____ Task inputs

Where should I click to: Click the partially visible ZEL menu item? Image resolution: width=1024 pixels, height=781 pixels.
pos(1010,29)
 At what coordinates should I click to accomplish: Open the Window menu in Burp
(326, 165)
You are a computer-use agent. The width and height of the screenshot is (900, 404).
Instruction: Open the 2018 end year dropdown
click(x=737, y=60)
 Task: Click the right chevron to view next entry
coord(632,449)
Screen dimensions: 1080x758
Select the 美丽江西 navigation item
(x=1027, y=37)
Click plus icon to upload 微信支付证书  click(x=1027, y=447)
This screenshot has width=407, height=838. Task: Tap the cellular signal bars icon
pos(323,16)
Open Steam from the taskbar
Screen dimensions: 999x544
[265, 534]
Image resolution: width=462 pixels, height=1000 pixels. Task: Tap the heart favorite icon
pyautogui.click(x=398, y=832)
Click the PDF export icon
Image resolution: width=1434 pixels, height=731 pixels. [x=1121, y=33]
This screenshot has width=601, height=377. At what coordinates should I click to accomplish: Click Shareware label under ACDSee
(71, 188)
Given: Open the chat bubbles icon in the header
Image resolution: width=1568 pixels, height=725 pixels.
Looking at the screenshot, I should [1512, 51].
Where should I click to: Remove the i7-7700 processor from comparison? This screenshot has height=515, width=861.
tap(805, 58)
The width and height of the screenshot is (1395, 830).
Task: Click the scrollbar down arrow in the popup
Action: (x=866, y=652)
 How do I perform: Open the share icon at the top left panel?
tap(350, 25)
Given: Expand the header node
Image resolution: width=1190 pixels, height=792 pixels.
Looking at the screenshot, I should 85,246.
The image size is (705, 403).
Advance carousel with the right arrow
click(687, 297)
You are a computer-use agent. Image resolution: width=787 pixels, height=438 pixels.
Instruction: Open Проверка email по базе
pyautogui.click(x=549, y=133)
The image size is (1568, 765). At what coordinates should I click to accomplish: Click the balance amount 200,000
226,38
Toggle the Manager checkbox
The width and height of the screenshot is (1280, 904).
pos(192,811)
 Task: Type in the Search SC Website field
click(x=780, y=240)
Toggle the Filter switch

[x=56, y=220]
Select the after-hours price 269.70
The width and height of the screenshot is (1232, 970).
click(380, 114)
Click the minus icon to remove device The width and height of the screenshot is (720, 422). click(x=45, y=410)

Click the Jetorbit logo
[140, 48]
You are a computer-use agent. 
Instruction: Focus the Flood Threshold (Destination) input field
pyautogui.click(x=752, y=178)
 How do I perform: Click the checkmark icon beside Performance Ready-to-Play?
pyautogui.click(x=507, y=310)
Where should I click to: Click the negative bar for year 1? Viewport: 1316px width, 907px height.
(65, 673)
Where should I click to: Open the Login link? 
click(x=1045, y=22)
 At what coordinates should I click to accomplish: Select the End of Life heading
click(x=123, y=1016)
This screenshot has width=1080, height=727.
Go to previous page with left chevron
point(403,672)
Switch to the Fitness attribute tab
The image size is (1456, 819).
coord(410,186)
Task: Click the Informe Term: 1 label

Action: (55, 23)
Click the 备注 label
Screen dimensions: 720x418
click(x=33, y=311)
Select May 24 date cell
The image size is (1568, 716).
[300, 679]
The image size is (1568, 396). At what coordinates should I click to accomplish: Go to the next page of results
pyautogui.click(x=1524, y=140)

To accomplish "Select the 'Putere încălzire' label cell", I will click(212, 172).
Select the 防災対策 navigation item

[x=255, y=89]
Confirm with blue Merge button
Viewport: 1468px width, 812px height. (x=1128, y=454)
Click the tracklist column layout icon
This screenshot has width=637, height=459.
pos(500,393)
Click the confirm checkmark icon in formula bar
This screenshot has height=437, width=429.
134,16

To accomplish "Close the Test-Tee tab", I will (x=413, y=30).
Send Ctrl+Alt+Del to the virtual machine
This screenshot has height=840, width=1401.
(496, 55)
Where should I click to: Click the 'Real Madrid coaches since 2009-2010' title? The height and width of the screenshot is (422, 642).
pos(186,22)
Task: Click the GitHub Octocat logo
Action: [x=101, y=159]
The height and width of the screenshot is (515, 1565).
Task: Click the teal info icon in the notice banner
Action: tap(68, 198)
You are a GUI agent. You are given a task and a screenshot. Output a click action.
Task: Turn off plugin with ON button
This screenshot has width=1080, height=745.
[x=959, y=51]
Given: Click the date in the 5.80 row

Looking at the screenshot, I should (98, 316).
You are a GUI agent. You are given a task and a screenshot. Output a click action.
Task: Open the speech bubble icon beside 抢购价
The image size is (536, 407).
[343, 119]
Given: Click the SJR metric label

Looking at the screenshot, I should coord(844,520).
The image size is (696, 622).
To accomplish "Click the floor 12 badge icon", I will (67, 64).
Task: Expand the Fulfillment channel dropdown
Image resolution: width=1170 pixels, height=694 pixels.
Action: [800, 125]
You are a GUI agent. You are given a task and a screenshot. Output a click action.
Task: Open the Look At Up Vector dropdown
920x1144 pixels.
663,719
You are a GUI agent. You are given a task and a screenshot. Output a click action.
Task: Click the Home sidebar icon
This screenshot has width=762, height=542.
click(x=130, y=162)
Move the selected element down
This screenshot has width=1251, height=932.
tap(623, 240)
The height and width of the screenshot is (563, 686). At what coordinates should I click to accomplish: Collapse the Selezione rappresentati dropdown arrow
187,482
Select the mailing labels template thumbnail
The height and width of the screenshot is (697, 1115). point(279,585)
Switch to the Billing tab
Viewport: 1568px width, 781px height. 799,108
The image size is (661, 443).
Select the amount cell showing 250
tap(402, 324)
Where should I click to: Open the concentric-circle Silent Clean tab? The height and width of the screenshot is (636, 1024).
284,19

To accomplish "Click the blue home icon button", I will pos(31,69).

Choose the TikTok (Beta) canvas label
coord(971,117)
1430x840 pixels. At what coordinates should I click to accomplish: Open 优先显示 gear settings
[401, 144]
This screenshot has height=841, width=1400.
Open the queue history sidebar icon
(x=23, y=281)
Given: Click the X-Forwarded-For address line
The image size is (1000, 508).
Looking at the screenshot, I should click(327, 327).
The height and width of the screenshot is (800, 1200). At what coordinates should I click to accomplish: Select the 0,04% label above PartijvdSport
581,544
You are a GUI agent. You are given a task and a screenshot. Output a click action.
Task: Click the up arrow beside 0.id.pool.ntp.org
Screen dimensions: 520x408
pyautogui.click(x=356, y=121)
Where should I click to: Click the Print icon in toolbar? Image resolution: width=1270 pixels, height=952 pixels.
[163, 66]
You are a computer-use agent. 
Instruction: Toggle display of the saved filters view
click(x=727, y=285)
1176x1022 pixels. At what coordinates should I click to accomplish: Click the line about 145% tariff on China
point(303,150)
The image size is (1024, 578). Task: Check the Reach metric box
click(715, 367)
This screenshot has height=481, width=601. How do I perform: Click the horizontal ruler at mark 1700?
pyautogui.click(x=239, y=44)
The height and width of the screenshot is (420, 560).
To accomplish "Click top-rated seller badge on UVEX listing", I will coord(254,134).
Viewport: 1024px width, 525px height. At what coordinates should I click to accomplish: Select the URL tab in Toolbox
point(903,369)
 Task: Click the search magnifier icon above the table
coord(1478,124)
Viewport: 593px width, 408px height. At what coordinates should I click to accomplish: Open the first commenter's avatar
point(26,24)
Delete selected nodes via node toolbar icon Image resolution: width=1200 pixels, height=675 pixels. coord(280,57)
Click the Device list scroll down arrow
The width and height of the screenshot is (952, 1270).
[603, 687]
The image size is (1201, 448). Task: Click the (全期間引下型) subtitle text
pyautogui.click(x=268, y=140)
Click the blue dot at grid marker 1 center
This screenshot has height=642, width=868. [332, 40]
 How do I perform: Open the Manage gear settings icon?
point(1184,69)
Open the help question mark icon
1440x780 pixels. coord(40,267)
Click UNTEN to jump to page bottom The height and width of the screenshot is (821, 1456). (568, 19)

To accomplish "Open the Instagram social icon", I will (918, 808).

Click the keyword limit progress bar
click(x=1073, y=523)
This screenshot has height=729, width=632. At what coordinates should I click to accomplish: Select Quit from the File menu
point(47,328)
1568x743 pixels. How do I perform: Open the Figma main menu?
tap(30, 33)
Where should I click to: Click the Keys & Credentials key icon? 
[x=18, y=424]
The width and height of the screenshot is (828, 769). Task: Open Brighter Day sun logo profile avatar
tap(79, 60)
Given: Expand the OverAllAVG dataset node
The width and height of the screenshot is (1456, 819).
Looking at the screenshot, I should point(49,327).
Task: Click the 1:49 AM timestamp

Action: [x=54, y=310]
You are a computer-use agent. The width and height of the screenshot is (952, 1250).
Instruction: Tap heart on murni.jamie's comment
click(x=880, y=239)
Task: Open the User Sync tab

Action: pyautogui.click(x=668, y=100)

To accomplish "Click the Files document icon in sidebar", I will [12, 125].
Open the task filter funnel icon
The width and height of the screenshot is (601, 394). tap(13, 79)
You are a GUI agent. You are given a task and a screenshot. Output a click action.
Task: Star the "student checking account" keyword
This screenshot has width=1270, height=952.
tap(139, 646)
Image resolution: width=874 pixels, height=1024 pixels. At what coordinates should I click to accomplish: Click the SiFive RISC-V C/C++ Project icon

________

→ **Prompt**:
Render the stretch of the data from the line containing "Given: Click the date in the 5.80 row" through the line containing "will (67, 64)." as a numbered list, with blank lines omitted.

→ **Complete output**:
1. Given: Click the date in the 5.80 row
2. Looking at the screenshot, I should (98, 316).
3. You are a GUI agent. You are given a task and a screenshot. Output a click action.
4. Task: Open the speech bubble icon beside 抢购价
5. The image size is (536, 407).
6. [343, 119]
7. Given: Click the SJR metric label
8. Looking at the screenshot, I should coord(844,520).
9. The image size is (696, 622).
10. To accomplish "Click the floor 12 badge icon", I will (67, 64).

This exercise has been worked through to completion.